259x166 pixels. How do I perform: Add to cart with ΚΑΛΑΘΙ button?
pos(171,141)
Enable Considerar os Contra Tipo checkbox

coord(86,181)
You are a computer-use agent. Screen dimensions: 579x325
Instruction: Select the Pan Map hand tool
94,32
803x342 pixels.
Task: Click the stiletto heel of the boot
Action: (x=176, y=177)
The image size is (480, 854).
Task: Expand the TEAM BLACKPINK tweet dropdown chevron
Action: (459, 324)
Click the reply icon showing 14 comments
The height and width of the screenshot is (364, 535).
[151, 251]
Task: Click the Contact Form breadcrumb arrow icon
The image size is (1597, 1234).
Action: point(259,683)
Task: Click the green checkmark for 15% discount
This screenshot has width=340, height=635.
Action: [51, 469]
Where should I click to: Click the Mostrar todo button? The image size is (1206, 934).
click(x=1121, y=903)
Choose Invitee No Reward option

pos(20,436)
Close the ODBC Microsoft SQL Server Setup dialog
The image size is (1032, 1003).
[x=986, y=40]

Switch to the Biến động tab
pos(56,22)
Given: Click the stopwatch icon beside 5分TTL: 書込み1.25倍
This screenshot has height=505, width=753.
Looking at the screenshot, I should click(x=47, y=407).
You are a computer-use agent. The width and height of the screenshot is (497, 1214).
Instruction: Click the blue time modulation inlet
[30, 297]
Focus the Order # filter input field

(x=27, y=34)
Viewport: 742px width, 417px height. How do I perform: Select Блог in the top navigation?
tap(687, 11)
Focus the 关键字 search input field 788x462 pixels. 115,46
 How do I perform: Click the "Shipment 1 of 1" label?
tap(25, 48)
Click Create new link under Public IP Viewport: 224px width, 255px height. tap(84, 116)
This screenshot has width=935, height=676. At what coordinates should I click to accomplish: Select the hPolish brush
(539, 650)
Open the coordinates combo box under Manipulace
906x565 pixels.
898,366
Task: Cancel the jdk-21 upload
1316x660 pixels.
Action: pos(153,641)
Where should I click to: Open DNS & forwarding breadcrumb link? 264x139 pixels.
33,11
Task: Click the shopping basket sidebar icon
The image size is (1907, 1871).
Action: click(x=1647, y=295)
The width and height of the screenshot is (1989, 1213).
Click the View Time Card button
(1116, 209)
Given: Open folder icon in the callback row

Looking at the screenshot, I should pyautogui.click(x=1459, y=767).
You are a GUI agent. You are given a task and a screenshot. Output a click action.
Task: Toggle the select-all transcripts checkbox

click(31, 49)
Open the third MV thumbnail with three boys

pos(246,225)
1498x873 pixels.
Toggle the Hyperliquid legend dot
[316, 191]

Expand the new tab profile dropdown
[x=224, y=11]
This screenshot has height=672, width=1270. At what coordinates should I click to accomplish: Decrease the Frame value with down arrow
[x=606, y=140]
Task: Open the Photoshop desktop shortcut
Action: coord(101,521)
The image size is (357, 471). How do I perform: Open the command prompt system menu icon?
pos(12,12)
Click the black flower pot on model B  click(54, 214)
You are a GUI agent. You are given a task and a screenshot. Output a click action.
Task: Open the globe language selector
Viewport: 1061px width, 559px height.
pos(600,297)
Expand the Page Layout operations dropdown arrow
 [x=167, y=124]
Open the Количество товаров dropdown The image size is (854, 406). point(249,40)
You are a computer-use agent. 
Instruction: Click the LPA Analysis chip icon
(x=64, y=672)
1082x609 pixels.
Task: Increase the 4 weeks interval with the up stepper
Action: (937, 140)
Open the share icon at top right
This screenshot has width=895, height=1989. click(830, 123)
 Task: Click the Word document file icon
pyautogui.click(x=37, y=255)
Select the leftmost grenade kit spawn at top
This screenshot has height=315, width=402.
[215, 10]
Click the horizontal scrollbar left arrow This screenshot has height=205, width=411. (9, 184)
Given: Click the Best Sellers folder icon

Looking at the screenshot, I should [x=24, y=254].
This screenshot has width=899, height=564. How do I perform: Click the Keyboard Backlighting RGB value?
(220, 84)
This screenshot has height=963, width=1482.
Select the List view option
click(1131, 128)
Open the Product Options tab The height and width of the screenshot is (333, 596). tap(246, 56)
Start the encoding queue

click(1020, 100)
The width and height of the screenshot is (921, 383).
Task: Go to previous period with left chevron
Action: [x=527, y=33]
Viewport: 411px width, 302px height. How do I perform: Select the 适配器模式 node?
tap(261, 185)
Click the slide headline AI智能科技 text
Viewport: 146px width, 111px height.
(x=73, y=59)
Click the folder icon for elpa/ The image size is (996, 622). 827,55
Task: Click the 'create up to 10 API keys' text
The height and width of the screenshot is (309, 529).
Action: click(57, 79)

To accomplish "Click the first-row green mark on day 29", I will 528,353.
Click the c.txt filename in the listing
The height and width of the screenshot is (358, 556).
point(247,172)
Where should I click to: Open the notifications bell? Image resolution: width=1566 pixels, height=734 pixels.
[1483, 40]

= = = = =

* **Task directions**: Reproduce every one of the lines above word for word.

* **Response below**:
259x166 pixels. How do I perform: Add to cart with ΚΑΛΑΘΙ button?
pos(171,141)
Enable Considerar os Contra Tipo checkbox

coord(86,181)
You are a computer-use agent. Screen dimensions: 579x325
Instruction: Select the Pan Map hand tool
94,32
803x342 pixels.
Task: Click the stiletto heel of the boot
Action: (x=176, y=177)
The image size is (480, 854).
Task: Expand the TEAM BLACKPINK tweet dropdown chevron
Action: (459, 324)
Click the reply icon showing 14 comments
The height and width of the screenshot is (364, 535).
[151, 251]
Task: Click the Contact Form breadcrumb arrow icon
The image size is (1597, 1234).
Action: point(259,683)
Task: Click the green checkmark for 15% discount
This screenshot has width=340, height=635.
Action: [51, 469]
Where should I click to: Click the Mostrar todo button? The image size is (1206, 934).
click(x=1121, y=903)
Choose Invitee No Reward option

pos(20,436)
Close the ODBC Microsoft SQL Server Setup dialog
The image size is (1032, 1003).
[x=986, y=40]

Switch to the Biến động tab
pos(56,22)
Given: Click the stopwatch icon beside 5分TTL: 書込み1.25倍
This screenshot has height=505, width=753.
Looking at the screenshot, I should click(x=47, y=407).
You are a computer-use agent. The width and height of the screenshot is (497, 1214).
Instruction: Click the blue time modulation inlet
[30, 297]
Focus the Order # filter input field

(x=27, y=34)
Viewport: 742px width, 417px height. How do I perform: Select Блог in the top navigation?
tap(687, 11)
Focus the 关键字 search input field 788x462 pixels. 115,46
 How do I perform: Click the "Shipment 1 of 1" label?
tap(25, 48)
Click Create new link under Public IP Viewport: 224px width, 255px height. tap(84, 116)
This screenshot has width=935, height=676. At what coordinates should I click to accomplish: Select the hPolish brush
(539, 650)
Open the coordinates combo box under Manipulace
906x565 pixels.
898,366
Task: Cancel the jdk-21 upload
1316x660 pixels.
Action: pos(153,641)
Where should I click to: Open DNS & forwarding breadcrumb link? 264x139 pixels.
33,11
Task: Click the shopping basket sidebar icon
The image size is (1907, 1871).
Action: click(x=1647, y=295)
The width and height of the screenshot is (1989, 1213).
Click the View Time Card button
(1116, 209)
Given: Open folder icon in the callback row

Looking at the screenshot, I should pyautogui.click(x=1459, y=767).
You are a GUI agent. You are given a task and a screenshot. Output a click action.
Task: Toggle the select-all transcripts checkbox

click(31, 49)
Open the third MV thumbnail with three boys

pos(246,225)
1498x873 pixels.
Toggle the Hyperliquid legend dot
[316, 191]

Expand the new tab profile dropdown
[x=224, y=11]
This screenshot has height=672, width=1270. At what coordinates should I click to accomplish: Decrease the Frame value with down arrow
[x=606, y=140]
Task: Open the Photoshop desktop shortcut
Action: coord(101,521)
The image size is (357, 471). How do I perform: Open the command prompt system menu icon?
pos(12,12)
Click the black flower pot on model B  click(54, 214)
You are a GUI agent. You are given a task and a screenshot. Output a click action.
Task: Open the globe language selector
Viewport: 1061px width, 559px height.
pos(600,297)
Expand the Page Layout operations dropdown arrow
 [x=167, y=124]
Open the Количество товаров dropdown The image size is (854, 406). point(249,40)
You are a computer-use agent. 
Instruction: Click the LPA Analysis chip icon
(x=64, y=672)
1082x609 pixels.
Task: Increase the 4 weeks interval with the up stepper
Action: (937, 140)
Open the share icon at top right
This screenshot has width=895, height=1989. click(830, 123)
 Task: Click the Word document file icon
pyautogui.click(x=37, y=255)
Select the leftmost grenade kit spawn at top
This screenshot has height=315, width=402.
[215, 10]
Click the horizontal scrollbar left arrow This screenshot has height=205, width=411. (9, 184)
Given: Click the Best Sellers folder icon

Looking at the screenshot, I should [x=24, y=254].
This screenshot has width=899, height=564. How do I perform: Click the Keyboard Backlighting RGB value?
(220, 84)
This screenshot has height=963, width=1482.
Select the List view option
click(1131, 128)
Open the Product Options tab The height and width of the screenshot is (333, 596). tap(246, 56)
Start the encoding queue

click(1020, 100)
The width and height of the screenshot is (921, 383).
Task: Go to previous period with left chevron
Action: [x=527, y=33]
Viewport: 411px width, 302px height. How do I perform: Select the 适配器模式 node?
tap(261, 185)
Click the slide headline AI智能科技 text
Viewport: 146px width, 111px height.
(x=73, y=59)
Click the folder icon for elpa/ The image size is (996, 622). 827,55
Task: Click the 'create up to 10 API keys' text
The height and width of the screenshot is (309, 529).
Action: click(57, 79)

To accomplish "Click the first-row green mark on day 29", I will 528,353.
Click the c.txt filename in the listing
The height and width of the screenshot is (358, 556).
point(247,172)
Where should I click to: Open the notifications bell? Image resolution: width=1566 pixels, height=734 pixels.
[1483, 40]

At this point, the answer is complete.